Letter 13 – Unknown Seed Bug from Australia
Subject: Milkweed bug?
Location: New South Wales, Australia
July 21, 2015 1:19 pm
Hello! Came across this bug last week while in New South Wales, Australia, but am unable to find its species online. All I’m certain about is that it’s in the true bug (Hemiptera) category, and highly likely from the family Lygaeidae. (Photo has been scaled down for upload purposes)
Any help will be appreciated.
Thanks and regards
Our “go to” site for Australian identifications, the Brisbane Insect Site, has wonderful images of this species, but they are only identified to the family level and they are being unofficially called the 4 Coloured Bug. They were feeding on a milk vine plant in the genus Marsdenia. An image on FlickR is also listed as unknown and identified to the family level. Perhaps one of our readers will be able to provide additional information.
Letter 14 – Unknown True Bug, Possibly Seed Bug, from Israel
Red and Black bug – Israel
December 22, 2009
I remember I used to see this bug all the time usually in large groups. I saw one while eating lunch, just one alone and took this picture.

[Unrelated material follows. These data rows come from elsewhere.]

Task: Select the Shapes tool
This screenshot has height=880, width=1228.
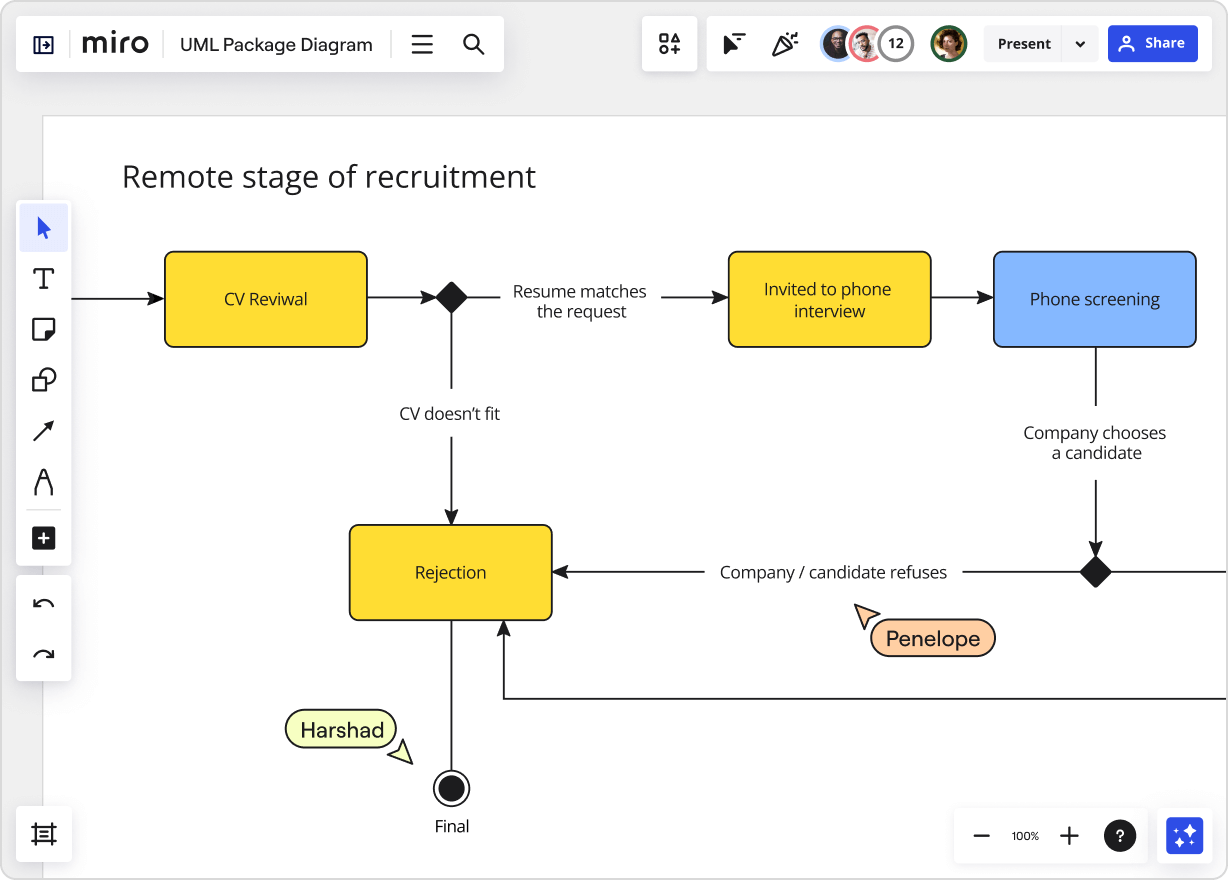Action: click(44, 380)
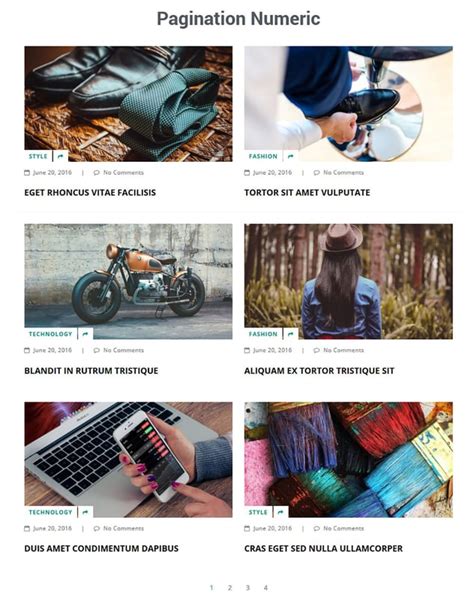Go to pagination page 2

click(x=230, y=588)
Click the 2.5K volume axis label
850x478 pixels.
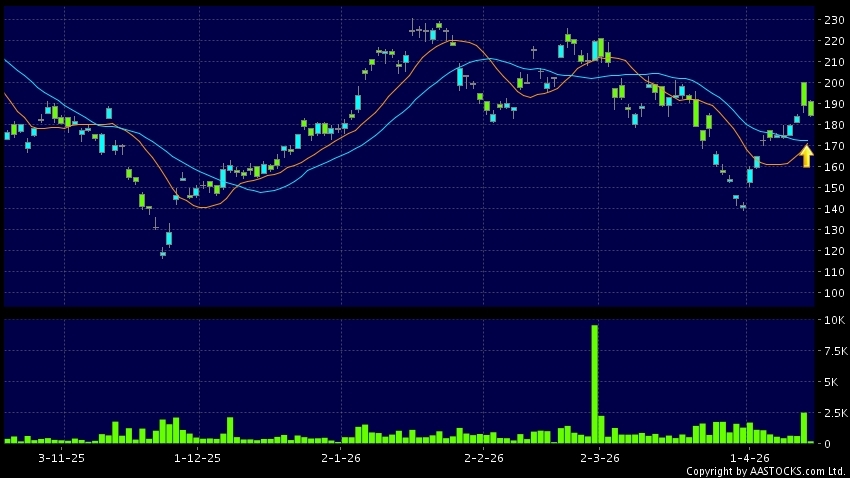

I took this in downtown Jerusalem. I know I have seen it in other parts of the county, but mainly in the Jerusalem area and in pine forests. I would say that it is about 1.5-2 cm long
Seraphya Berrin – Israel
The best we can provide at the moment is that this is a True Bug in the order Hemiptera. We believe it may be a Seed Bug in the family Lygaeidae. It closely resembles Lygaeus equestris, a European species. It is pictured on the Fauna of Israel website. Unless there is variability in the coloration of individuals, your specimen differs from the images online in that it has fewer black spots on the wings and lacks the red mark on the head. Hopefully, we will get some family or species identification assistance from our readership.